● Trecho:
‘É impossível cumprir o horário’, diz presidente da CMTC

22:51 0 Comments A+ a-


“Os problemas são estruturais”, assegura José Carlos Xavier, o Grafite, presidente da CMTC, ao analisar o entrave vivido pelo transporte público da região metropolitana. Segundo Grafite, já não adianta colocar mais ônibus no trânsito. Ele aposta em corredores exclusivos de ônibus para otimizar o a circulação. “Nenhuma grande cidade deveria ser planejada para ter sua mobilidade urbana assentada no transporte individual”, alega.

PERFIL: José Carlos Xavier Grafite, de 56 anos, é engenheiro civil formado pela Universidade Federal de Goiás (UFG), com especialização em Planejamento de Transportes pela Empresa Brasileira de Transportes Urbanos (EBTU). Já dirigiu vários órgãos municipais e nacionais ligados ao transporte. É presidente da CMTC. Casado, é pai de dois filhos e avô de dois netos.

Rogerio Leandro - Recentemente tem-se falado muito da atuação dos fiscais da CMTC nos terminais. Dentro do que foi falado está às condições de trabalho, o desvio de função e até mesmo o baixo salário. Quero saber por que o salário dos fiscais da CMTC não tem reajuste há mais de 6 anos? A CMTC pensa em alguma mudança na atuação deles?

● O que fazer:
1. Liste todos os assuntos que, segundo Rogerio Leandro, vêm sendo discutidos sobre a atuação dos fiscais da CMTC nos terminais, conforme a entrevista com o presidente da CMTC.
2. Prossiga a entrevista com o presidente da CMTC a partir do ponto em que ela termina.

● Registros extraídos:
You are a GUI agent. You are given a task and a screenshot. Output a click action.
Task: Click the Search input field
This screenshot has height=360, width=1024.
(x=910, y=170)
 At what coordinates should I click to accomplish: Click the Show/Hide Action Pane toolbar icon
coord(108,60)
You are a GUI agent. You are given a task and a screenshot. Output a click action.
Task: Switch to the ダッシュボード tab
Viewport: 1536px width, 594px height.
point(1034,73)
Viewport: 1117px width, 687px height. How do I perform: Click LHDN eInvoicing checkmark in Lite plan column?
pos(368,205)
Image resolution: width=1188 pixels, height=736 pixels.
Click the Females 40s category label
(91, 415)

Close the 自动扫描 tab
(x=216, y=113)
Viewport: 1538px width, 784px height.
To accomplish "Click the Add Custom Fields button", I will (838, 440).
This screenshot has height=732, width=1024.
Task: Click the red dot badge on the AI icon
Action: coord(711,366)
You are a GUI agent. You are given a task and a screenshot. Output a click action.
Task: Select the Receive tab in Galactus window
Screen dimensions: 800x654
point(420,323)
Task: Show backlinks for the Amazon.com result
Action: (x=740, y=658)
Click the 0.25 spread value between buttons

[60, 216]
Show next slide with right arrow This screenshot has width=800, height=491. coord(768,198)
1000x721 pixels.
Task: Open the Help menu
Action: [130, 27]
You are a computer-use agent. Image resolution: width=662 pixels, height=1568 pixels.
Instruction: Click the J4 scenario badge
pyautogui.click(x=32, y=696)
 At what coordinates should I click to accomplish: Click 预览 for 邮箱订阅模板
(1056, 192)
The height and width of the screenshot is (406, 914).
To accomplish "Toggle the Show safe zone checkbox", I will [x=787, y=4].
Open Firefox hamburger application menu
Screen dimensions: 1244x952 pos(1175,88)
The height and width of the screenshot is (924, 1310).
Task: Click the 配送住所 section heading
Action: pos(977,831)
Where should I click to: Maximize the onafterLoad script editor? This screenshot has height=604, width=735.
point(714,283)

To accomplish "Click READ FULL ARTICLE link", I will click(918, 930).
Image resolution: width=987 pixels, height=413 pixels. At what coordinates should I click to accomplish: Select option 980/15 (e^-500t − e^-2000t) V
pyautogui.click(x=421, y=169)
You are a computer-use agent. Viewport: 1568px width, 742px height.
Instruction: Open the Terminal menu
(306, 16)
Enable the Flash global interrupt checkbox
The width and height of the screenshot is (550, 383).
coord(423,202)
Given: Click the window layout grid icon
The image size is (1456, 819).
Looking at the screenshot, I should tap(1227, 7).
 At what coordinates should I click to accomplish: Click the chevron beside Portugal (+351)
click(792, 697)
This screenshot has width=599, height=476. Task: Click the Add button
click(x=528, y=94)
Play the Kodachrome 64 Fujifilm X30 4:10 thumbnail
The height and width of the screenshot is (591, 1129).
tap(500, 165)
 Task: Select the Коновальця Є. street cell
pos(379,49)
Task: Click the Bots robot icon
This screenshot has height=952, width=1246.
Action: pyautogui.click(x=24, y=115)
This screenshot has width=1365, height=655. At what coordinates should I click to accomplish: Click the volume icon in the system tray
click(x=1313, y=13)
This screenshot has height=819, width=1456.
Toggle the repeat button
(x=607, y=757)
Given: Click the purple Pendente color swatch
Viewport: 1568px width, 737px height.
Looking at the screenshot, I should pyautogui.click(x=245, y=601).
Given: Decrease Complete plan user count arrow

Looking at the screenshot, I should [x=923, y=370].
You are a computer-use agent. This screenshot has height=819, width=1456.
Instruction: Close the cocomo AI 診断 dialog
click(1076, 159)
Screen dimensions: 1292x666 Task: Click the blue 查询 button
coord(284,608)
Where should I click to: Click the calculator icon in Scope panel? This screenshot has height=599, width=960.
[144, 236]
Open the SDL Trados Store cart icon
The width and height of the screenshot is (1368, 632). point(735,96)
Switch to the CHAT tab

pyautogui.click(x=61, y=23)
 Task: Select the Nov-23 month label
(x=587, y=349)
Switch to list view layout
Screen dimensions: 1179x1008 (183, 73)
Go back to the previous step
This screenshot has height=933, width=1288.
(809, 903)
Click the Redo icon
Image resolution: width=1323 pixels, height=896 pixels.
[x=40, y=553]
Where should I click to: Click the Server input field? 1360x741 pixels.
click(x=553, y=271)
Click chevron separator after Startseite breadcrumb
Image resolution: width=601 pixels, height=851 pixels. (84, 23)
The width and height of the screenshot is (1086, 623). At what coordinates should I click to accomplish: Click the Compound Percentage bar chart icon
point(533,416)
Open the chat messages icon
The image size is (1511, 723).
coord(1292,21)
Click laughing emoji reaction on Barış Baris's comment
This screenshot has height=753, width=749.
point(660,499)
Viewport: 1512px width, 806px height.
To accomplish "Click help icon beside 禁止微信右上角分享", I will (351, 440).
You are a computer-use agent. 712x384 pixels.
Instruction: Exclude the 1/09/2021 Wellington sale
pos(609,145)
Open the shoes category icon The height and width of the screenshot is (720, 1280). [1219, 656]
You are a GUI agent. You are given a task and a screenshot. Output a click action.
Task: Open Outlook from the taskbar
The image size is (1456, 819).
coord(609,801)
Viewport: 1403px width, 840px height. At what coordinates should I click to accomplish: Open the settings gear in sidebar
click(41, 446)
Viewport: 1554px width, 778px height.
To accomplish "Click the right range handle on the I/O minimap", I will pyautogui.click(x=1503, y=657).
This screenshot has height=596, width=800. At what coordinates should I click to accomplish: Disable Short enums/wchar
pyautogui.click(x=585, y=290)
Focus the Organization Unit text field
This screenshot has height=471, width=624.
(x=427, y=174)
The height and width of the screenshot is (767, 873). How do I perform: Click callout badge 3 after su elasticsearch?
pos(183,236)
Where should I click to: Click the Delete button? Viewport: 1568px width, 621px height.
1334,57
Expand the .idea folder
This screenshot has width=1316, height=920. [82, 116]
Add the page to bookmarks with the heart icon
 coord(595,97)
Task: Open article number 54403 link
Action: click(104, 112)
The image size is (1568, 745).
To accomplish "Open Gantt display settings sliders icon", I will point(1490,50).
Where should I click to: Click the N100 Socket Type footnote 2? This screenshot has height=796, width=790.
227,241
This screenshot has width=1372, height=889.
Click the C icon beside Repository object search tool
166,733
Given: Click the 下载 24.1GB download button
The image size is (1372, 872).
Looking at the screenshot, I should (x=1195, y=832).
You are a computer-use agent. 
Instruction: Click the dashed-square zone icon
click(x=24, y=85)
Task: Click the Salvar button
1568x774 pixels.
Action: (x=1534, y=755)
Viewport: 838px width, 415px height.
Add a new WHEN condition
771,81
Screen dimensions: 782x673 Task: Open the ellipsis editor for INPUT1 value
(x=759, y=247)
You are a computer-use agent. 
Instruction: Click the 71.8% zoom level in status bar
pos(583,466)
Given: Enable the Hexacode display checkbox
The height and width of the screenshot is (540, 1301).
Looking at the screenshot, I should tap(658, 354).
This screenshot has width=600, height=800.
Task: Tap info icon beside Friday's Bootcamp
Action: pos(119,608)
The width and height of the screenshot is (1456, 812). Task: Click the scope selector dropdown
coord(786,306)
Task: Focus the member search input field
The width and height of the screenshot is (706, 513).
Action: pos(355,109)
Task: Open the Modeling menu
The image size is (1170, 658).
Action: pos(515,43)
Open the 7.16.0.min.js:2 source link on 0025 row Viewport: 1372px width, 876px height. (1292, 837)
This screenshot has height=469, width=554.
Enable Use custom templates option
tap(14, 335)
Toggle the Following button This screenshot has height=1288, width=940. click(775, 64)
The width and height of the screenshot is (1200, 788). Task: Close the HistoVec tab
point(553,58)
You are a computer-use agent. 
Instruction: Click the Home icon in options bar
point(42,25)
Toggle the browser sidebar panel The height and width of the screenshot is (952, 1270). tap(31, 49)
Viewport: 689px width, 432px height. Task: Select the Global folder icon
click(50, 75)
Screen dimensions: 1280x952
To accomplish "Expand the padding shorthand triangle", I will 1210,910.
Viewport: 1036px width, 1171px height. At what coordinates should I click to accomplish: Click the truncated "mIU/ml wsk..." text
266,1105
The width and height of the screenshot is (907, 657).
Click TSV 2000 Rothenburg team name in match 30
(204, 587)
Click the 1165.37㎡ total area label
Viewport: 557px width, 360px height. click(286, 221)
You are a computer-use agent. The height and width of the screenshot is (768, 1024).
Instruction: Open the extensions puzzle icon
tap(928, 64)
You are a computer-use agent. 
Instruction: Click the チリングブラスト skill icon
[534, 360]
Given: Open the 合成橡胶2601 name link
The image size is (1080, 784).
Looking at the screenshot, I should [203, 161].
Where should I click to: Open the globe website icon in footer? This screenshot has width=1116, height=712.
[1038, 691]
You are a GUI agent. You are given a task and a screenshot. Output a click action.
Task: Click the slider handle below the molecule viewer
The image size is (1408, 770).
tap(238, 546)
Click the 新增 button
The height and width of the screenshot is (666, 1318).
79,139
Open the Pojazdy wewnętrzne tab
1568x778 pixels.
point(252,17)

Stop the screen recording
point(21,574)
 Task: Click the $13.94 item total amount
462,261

● Respostas:
1.
- Condições de trabalho
- Desvio de função
- Baixo salário

2.
A atividade da CMTC não é só fiscalização, mas de planejamento também. A fiscalização tem requisitos próprios e um regulamento que a norteia que diz respeito a cumprimento de horários, qualidade dos veículos, qualidade e postura do condutor. Uma outra atividade da CMTC é o controle do terminal, que é feito em conjunto com o consórcio da Rede Metrolitana de Transportes Coletivos (CMTC). A atividade de fiscal não se confunde com o controle de terminal, que são as filas, a harmonia, a constituição do ambiente. Com relação ao corpo fiscal da CMTC, houve um concurso público em 2010. Portanto, não há uma defasagem salarial de seis anos, uma vez que o valor do salário e as condições de trabalho f oram fixados pelo regulamento e consolidado dessa forma a partir de 2010. Agora, temos um quadro de fiscais, previsto em 43 vagas, em constante mutação. Já convocamos desse concurso 91 aprovados e temos hoje um quadro menor do que as 43 vagas. A rotatividade é grande porque o cidadão chega na expectativa de um novo concurso e quando é aprovado, pede para sair. Há necessidade de aprimoramento e isso vai ser feito.

Flávio Santos - O plano diretor de Goiânia de 2007, no artigo 29, § 1º, trata da implantação de corredores exclusivos para o transporte coletivo em seis vias arteriais da cidade. As vias que, pela lei, devem receber a implantação dos corredores exclusivos são: T-9, T-7, Mutirão, Leste-Oeste. Porém, foi anunciado a implantação do corredor Norte-Sul, que não estava previsto no plano. Há previsão ou projetos, de implantação de corredores exclusivos nas vias citadas?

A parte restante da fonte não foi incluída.